§ DOCUMENT TEXT
------------------------------------------------------------

Description: Change bound variable between domain and range of function. (Contributed by NM, 23-Feb-1997) (Proof shortened by Mario Carneiro, 21-Mar-2015)

		Ref	Expression
	Hypothesis	cbvfo.1	\|- ( ( F ` x ) = y -> ( ph <-> ps ) )
	Assertion	cbvfo	\|- ( F : A -onto-> B -> ( A. x e. A ph <-> A. y e. B ps ) )

Proof

Step	Hyp	Ref	Expression
1		cbvfo.1	\|- ( ( F ` x ) = y -> ( ph <-> ps ) )
2		fofn	\|- ( F : A -onto-> B -> F Fn A )
3	1	bicomd	\|- ( ( F ` x ) = y -> ( ps <-> ph ) )
4	3	eqcoms	\|- ( y = ( F ` x ) -> ( ps <-> ph ) )
5	4	ralrn	\|- ( F Fn A -> ( A. y e. ran F ps <-> A. x e. A ph ) )
6	2 5	syl	\|- ( F : A -onto-> B -> ( A. y e. ran F ps <-> A. x e. A ph ) )
7		forn	\|- ( F : A -onto-> B -> ran F = B )
8	7	raleqdv	\|- ( F : A -onto-> B -> ( A. y e. ran F ps <-> A. y e. B ps ) )
9	6 8	bitr3d	\|- ( F : A -onto-> B -> ( A. x e. A ph <-> A. y e. B ps ) )

------------------------------------------------------------

§ JOBS
a – From the cbvfo proof page, return the part that opens with the words containing "Description: Change bound" and closes with "x ) -> ( ps <-> ph ) )".
b – Answer these questions using the cbvfo proof page:
(i) Who contributed the theorem, and on what date?
(ii) Which reference is cited in step 2 of the proof?
(iii) Which earlier steps does step 9 draw on as hypotheses?
c – How would you render this sentence from the cbvfo proof page in Spanish: "Change bound variable between domain and range of function."
Answer from the cbvfo proof page alone.

§ SOURCE EXCERPT
------------------------------------------------------------

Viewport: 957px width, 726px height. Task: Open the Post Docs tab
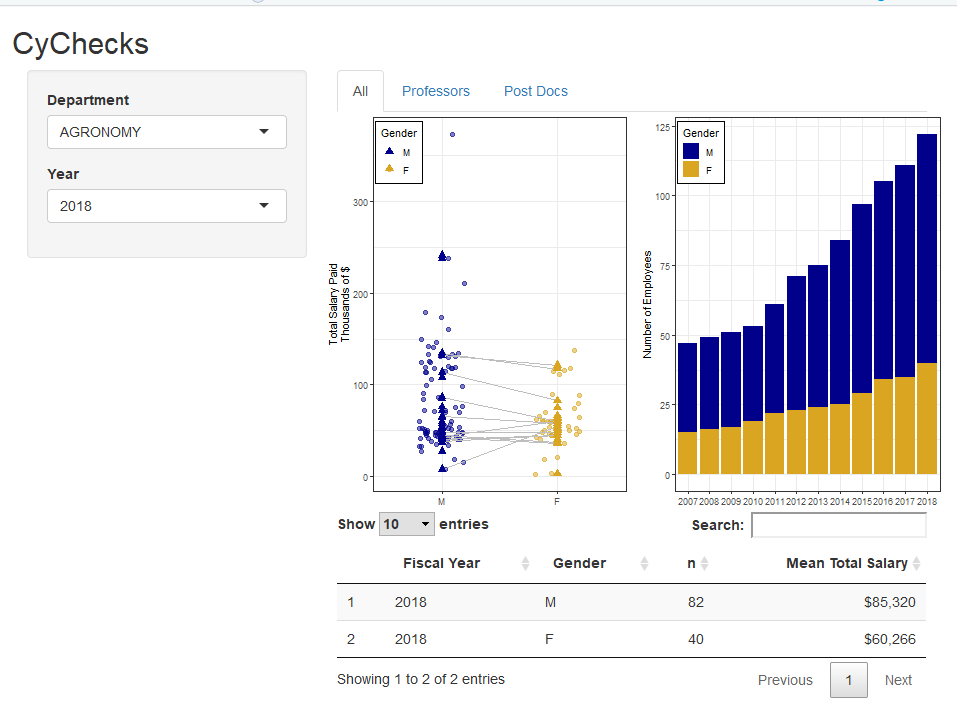pos(535,91)
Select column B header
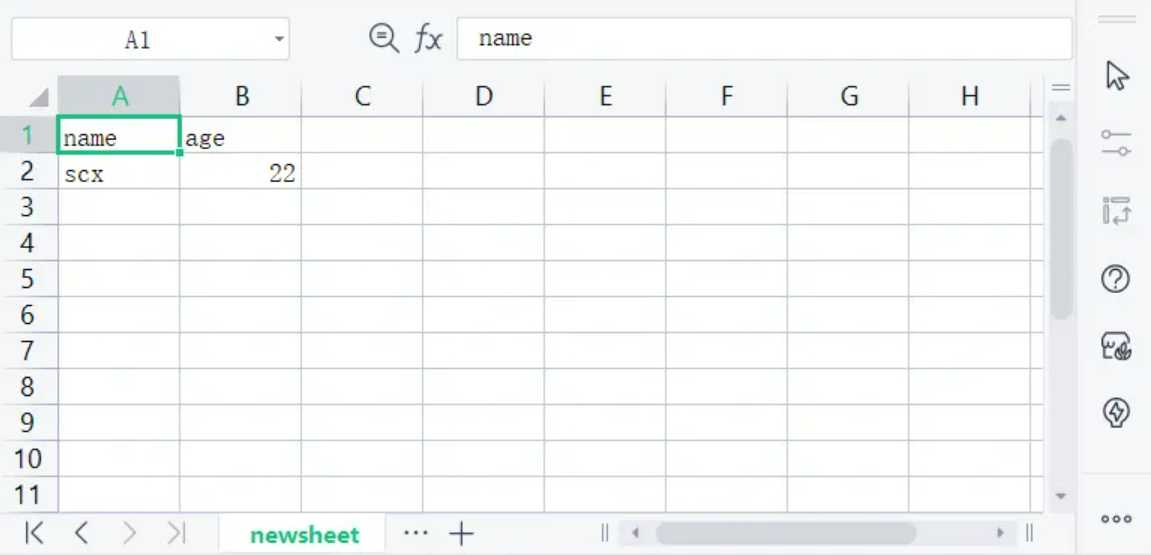This screenshot has height=555, width=1151. (x=242, y=96)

------------------------------------------------------------

§ THE RESPONSES
a –
Description: Change bound variable between domain and range of function. (Contributed by NM, 23-Feb-1997) (Proof shortened by Mario Carneiro, 21-Mar-2015)

		Ref	Expression
	Hypothesis	cbvfo.1	\|- ( ( F ` x ) = y -> ( ph <-> ps ) )
	Assertion	cbvfo	\|- ( F : A -onto-> B -> ( A. x e. A ph <-> A. y e. B ps ) )

Proof

Step	Hyp	Ref	Expression
1		cbvfo.1	\|- ( ( F ` x ) = y -> ( ph <-> ps ) )
2		fofn	\|- ( F : A -onto-> B -> F Fn A )
3	1	bicomd	\|- ( ( F ` x ) = y -> ( ps <-> ph ) )
4	3	eqcoms	\|- ( y = ( F ` x ) -> ( ps <-> ph ) )

b –
(i) NM, on 23-Feb-1997.
(ii) fofn.
(iii) Steps 6 and 8.

c – Cambiar la variable ligada entre el dominio y el rango de una función.